The exemplary embodiments show possible embodiment variants, and it should be noted in this respect that the invention is not restricted to these particular illustrated embodiment variants of it, but that rather also various combinations of the individual embodiment variants are possible and that this possibility of variation owing to the technical teaching provided by the present invention lies within the ability of the person skilled in the art in this technical field.

The scope of protection is determined by the claims. Nevertheless, the description and drawings are to be used for construing the claims. Individual features or feature combinations from the different exemplary embodiments shown and described may represent independent inventive solutions. The object underlying the independent inventive solutions may be gathered from the description.

All indications regarding ranges of values in the present description are to be understood such that these also comprise random and all partial ranges from it, for example, the indication 1 to 10 is to be understood such that it comprises all partial ranges based on the lower limit 1 and the upper limit 10, i.e. all partial ranges start with a lower limit of 1 or larger and end with an upper limit of 10 or less, for example 1 through 1.7, or 3.2 through 8.1, or 5.5 through 10.

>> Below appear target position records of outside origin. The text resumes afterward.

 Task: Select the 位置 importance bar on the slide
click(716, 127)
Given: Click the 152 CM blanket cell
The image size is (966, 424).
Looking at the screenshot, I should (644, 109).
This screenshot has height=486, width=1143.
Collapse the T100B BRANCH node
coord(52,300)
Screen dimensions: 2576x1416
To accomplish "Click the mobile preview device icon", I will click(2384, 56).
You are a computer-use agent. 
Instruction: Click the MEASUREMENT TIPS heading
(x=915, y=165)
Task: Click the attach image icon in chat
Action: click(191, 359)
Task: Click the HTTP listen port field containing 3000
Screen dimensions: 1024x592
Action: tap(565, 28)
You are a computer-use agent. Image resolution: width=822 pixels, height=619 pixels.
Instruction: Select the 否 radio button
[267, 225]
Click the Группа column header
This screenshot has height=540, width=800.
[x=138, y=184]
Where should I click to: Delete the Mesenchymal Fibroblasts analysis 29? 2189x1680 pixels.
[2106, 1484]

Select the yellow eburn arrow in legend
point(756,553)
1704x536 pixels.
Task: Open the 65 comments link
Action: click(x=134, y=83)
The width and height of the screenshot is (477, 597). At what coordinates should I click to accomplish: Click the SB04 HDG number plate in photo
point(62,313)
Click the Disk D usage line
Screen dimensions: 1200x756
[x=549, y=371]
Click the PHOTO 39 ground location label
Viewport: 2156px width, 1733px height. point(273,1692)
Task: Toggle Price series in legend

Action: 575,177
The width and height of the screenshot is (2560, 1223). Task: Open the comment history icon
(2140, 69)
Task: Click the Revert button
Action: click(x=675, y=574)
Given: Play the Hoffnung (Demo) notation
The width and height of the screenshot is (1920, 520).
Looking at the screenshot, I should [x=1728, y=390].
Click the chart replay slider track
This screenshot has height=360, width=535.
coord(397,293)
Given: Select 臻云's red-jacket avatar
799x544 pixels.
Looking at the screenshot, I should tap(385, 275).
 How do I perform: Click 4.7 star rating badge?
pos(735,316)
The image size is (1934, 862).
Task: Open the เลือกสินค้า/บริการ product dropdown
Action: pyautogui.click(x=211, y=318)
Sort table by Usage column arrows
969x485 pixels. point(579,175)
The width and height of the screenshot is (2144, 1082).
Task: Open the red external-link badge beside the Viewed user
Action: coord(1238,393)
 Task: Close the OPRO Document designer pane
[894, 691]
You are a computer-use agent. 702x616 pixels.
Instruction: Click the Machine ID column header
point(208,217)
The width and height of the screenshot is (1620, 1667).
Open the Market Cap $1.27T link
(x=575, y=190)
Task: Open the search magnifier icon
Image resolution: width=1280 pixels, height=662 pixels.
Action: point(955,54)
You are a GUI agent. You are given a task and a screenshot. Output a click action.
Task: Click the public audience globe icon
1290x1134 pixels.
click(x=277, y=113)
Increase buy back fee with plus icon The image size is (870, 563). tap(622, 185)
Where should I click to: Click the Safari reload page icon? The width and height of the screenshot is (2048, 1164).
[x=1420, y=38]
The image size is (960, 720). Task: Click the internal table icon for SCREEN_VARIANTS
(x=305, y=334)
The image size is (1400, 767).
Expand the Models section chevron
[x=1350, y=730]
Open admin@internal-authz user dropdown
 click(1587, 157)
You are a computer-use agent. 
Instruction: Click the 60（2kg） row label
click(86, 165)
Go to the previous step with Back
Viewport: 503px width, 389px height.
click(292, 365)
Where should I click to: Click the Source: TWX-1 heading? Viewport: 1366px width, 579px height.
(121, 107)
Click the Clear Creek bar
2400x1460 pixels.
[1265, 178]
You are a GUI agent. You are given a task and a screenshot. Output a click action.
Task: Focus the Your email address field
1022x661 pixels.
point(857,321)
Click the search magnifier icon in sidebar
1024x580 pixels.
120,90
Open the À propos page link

Finally, as a matter of form, it should be noted that for ease of understanding of the structure, elements are partially not depicted to scale and/or are enlarged and/or are reduced in size.

LIST OF REFERENCE NUMBERS

• • 1 Straightening device
  • 2 Metal belt
  • 3 Reel
  • 4 Reel
  • 5 Drive roll
  • 6 Drive roll
  • 7 Straightening machine
  • 8 Roller
  • 9 Machine frame
  • 10 Tape width
  • 11 Belt thickness
  • 12 Side
  • 13 Side
  • 14 Plant
  • 15 Roller
  • 16 Roller
  • 17 Belt grinding device
  • 18 Counter plate
  • 19 Grinding belt
  • 20 Deflection roller
  • 21 Deflection roller
  • 22 Deflection roller
  • 23 Arrow

Claims

1. Method for producing a metal belt, wherein the metal belt is ground on at least one side over substantially the entire surface, comprising: in a first step, a transverse curvature in the direction of the belt width is produced on the metal belt by a straightening operation, wherein a first side of the metal belt is convexly shaped and a second side of the metal belt opposite the first side is at least planar or concave in shape, and in that, in a second step, by grinding the second side of the metal belt, the course of the belt thickness D in the direction of the belt width is changed to a uniform course of a value of the belt thickness D (D(x)=constant).

2. The method according to claim 1, wherein in the first step the transverse curvature of the metal belt is created with a concave shaped second side of the metal belt.

3. The method according to claim 1, wherein the metal belt is closed to form an endless belt before grinding the second side, by welding free ends of the endless belt or by a helical weld.

4. The method according to claim 3, wherein the endless belt is arranged to circulate between two rollers before grinding.

5. The method according to claim 4, wherein the endless belt is moved relative to a belt grinding device during grinding.

6. The method according to claim 3, wherein the metal belt is closed to an endless belt after straightening.

7. The method according to claim 1, characterized in that grinding introduces a residual compressive stress into the metal belt that corresponds to a residual compressive stress introduced into the metal belt by straightening.